Don't I know it, got in a lot of trouble one evening drinking the Christmas Ale (back in the mid 80's) in one of the Firkin pubs in Bethnal Green (Can't remember which one it was now)


----------



## robert@fm (May 6, 2016)

Copepod said:


> Beer festivals are good, as you can have a taste before deciding, then drink half pints, so more variety for the same amount of alcohol.

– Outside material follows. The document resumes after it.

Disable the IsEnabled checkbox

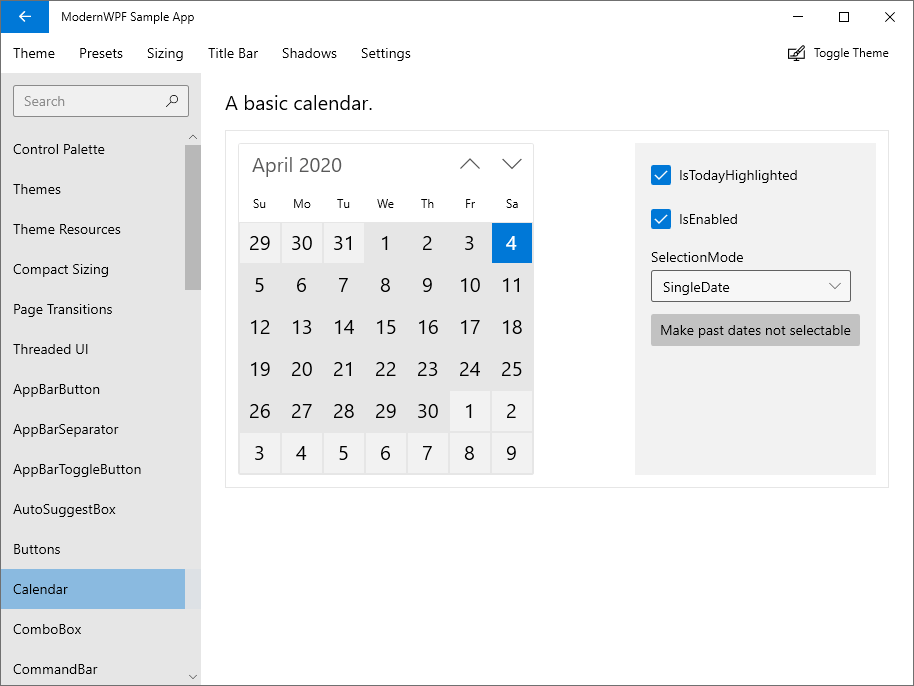coord(660,219)
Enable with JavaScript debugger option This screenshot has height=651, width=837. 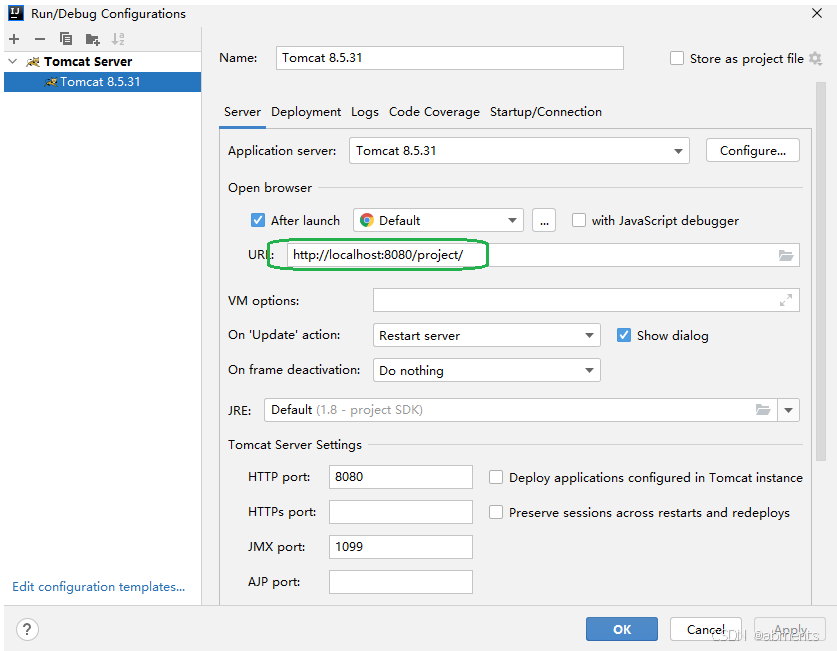(579, 221)
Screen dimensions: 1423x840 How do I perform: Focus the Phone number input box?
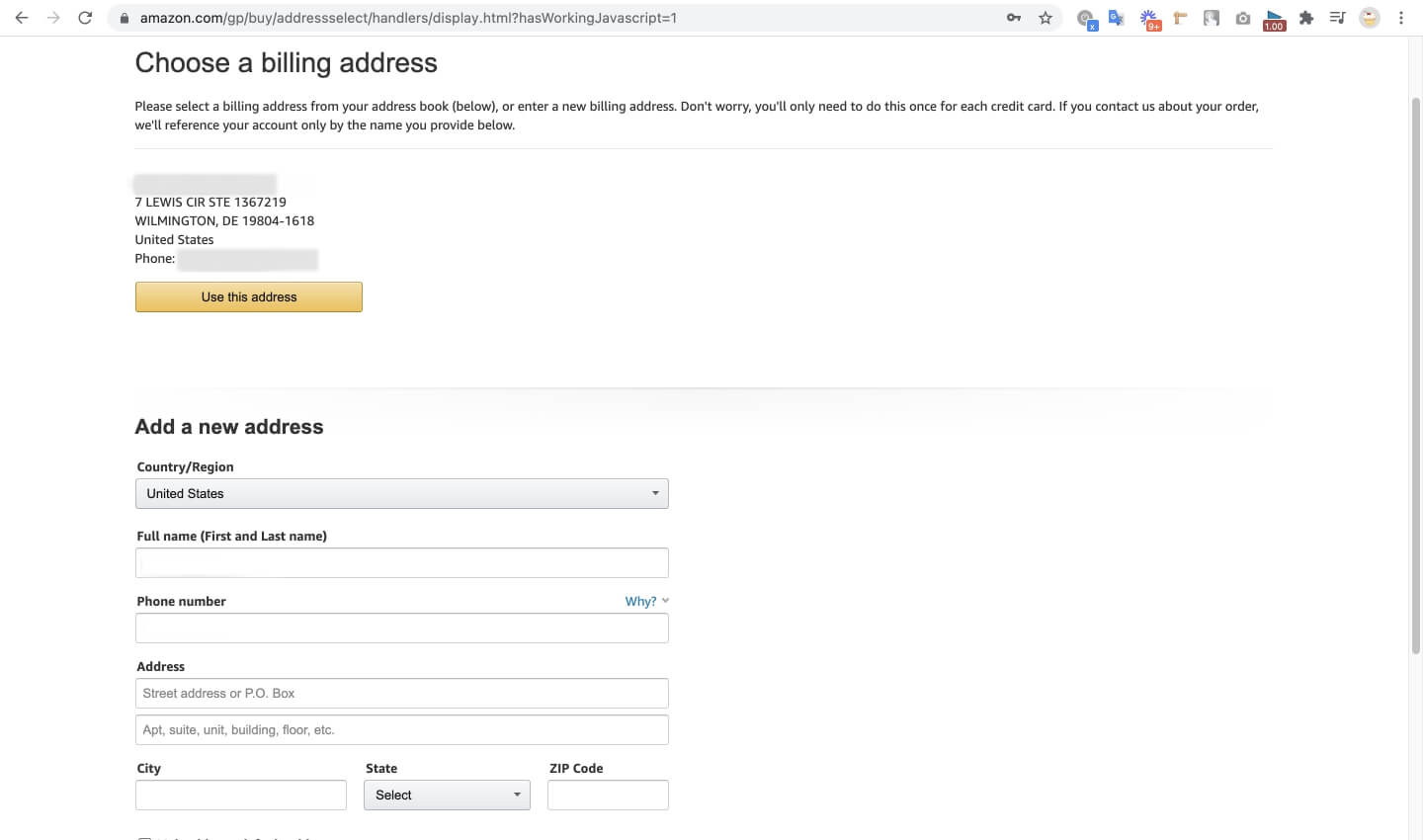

I don't know if it's still their practice, but when Wetherspoons did beer festivals, they had special one-third pint glasses, for even more variety for the same amount of alcohol (and same price).


----------



## Matt Cycle (May 6, 2016)

There was a pub in Sheffield on Division Street (@Northerner ) will probably remember it  called the Frog and Parrot.  In the 1980's long before it became the fashionable thing it is now the owner there used to brew some of his own beers on site.  One such beer was called Roger and Out and at the time verified by the Guinness World Records was the strongest beer in the world.  It was only sold in third of a pint glasses and once you had finished it you were given a certificate - very popular with students.


----------



## Northerner (May 6, 2016)

Matt Cycle said:


> There was a pub in Sheffield on Division Street (@Northerner ) will probably remember it  called the Frog and Parrot.  In the 1980's long before it became the fashionable thing it is now the owner there used to brew some of his own beers on site.  One such beer was called Roger and Out and at the time verified by the Guinness World Records was the strongest beer in the world.  It was only sold in third of a pint glasses and once you had finished it you were given a certificate - very popular with students.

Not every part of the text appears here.